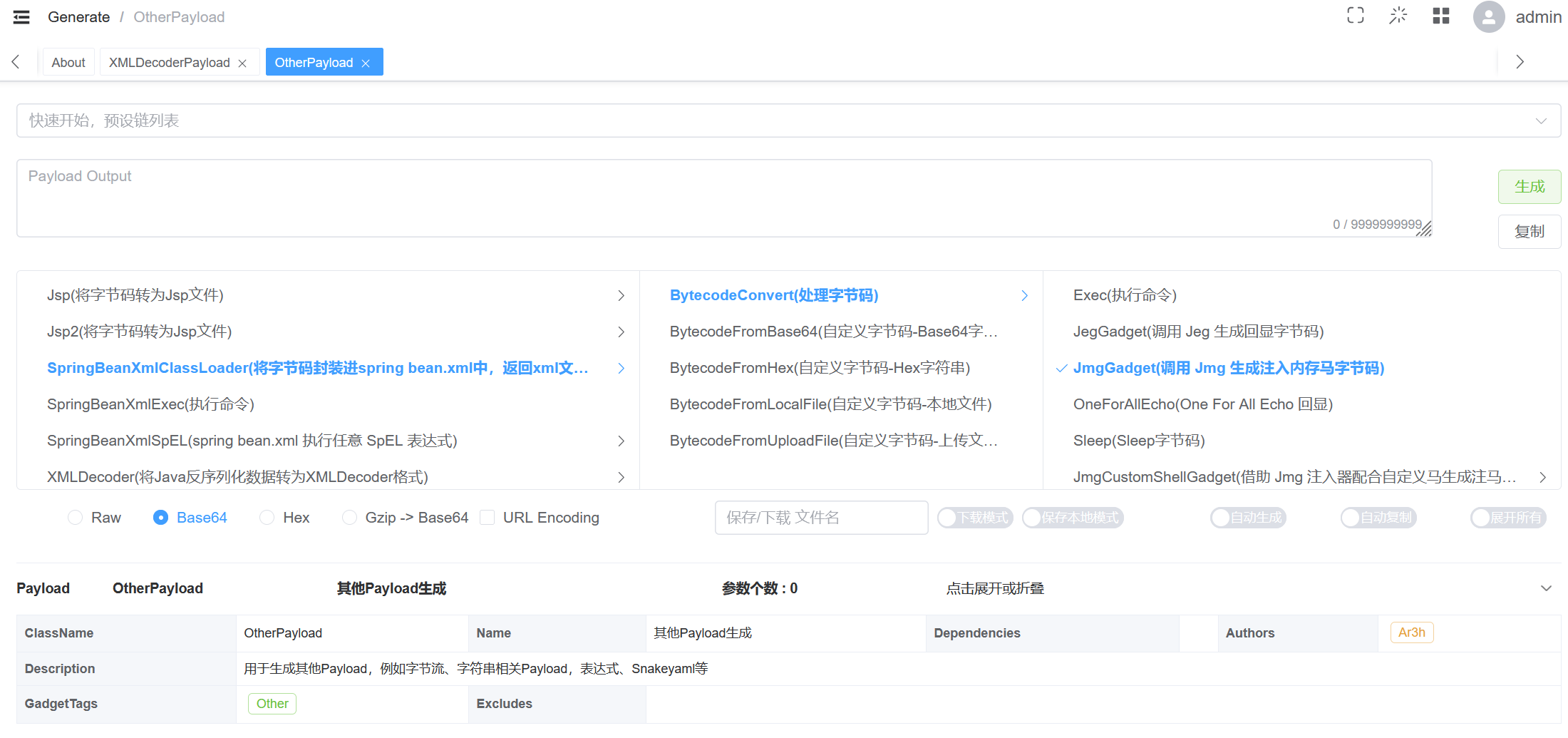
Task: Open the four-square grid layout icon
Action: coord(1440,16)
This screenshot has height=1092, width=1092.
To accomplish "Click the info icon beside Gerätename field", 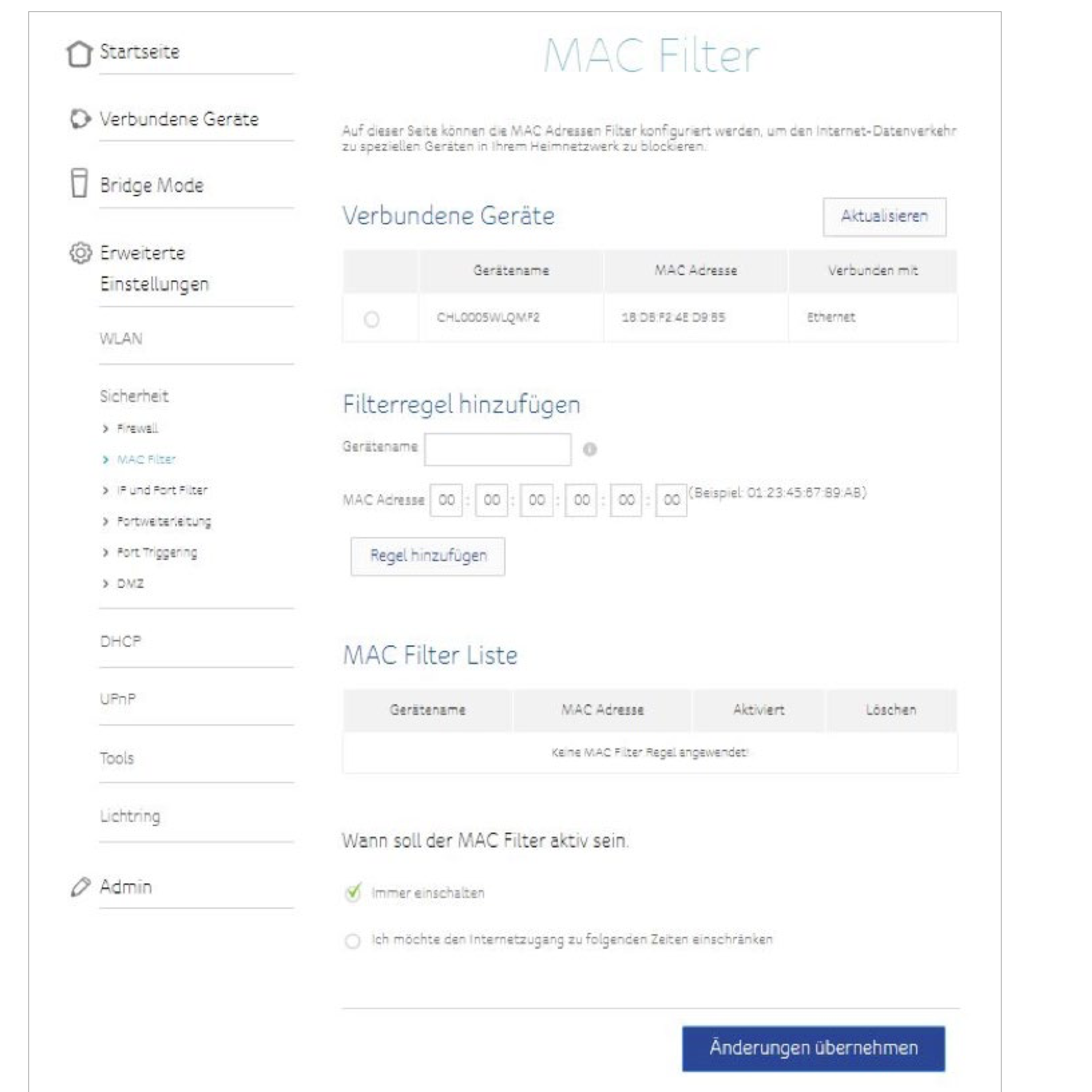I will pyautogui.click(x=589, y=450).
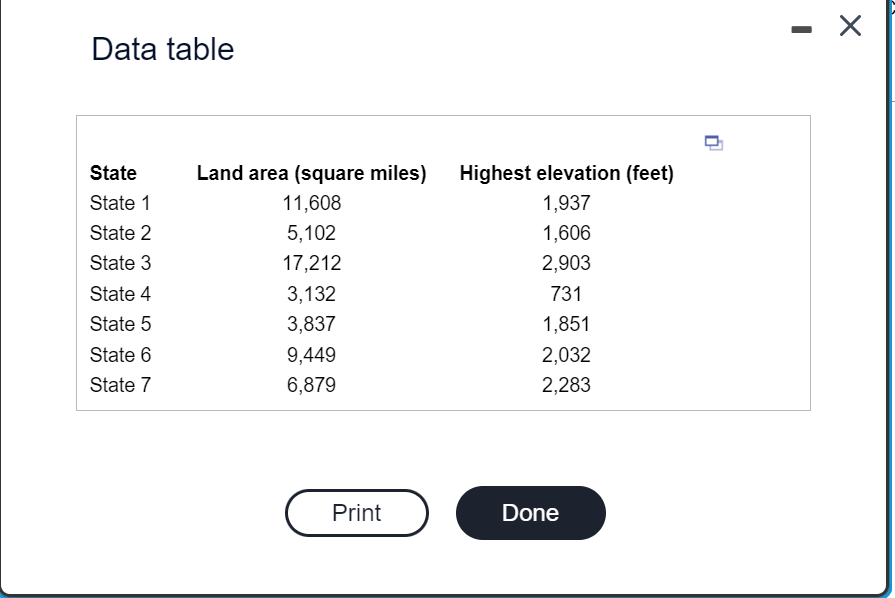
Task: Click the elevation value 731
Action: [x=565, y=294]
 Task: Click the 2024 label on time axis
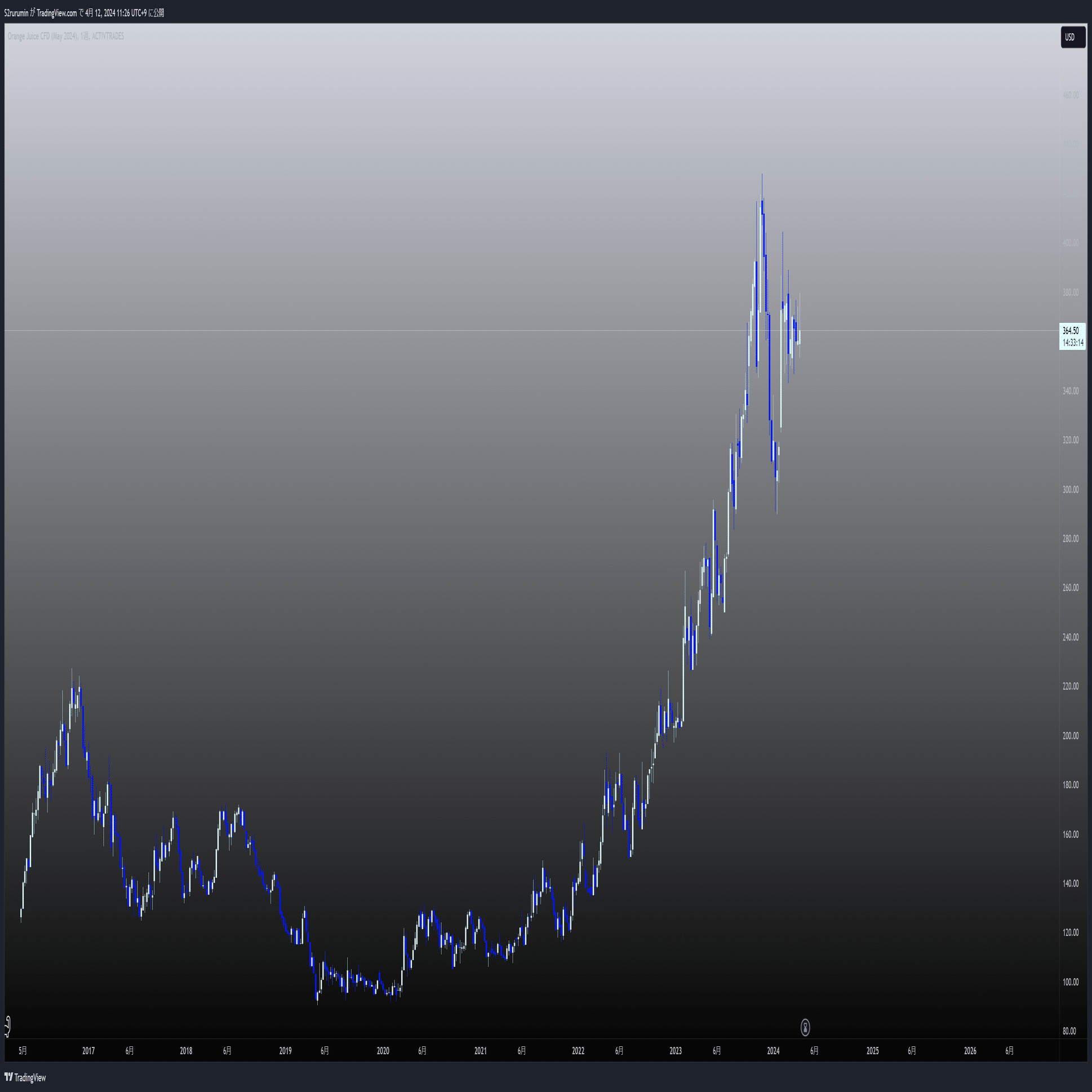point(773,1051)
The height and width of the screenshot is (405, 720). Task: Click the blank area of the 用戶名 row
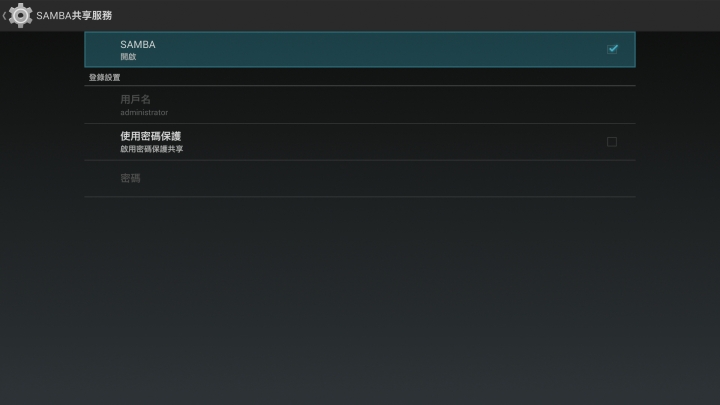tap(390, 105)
○ ○ ○ ○
◆ **PROBLEM**
Pull out the lines word for word, starting with the line containing "The height and" and going on through the end of the entries, and leave out the pictures.

◆ **REPLY TO THE TASK**
The height and width of the screenshot is (405, 720). Task: Click the blank area of the 用戶名 row
tap(390, 105)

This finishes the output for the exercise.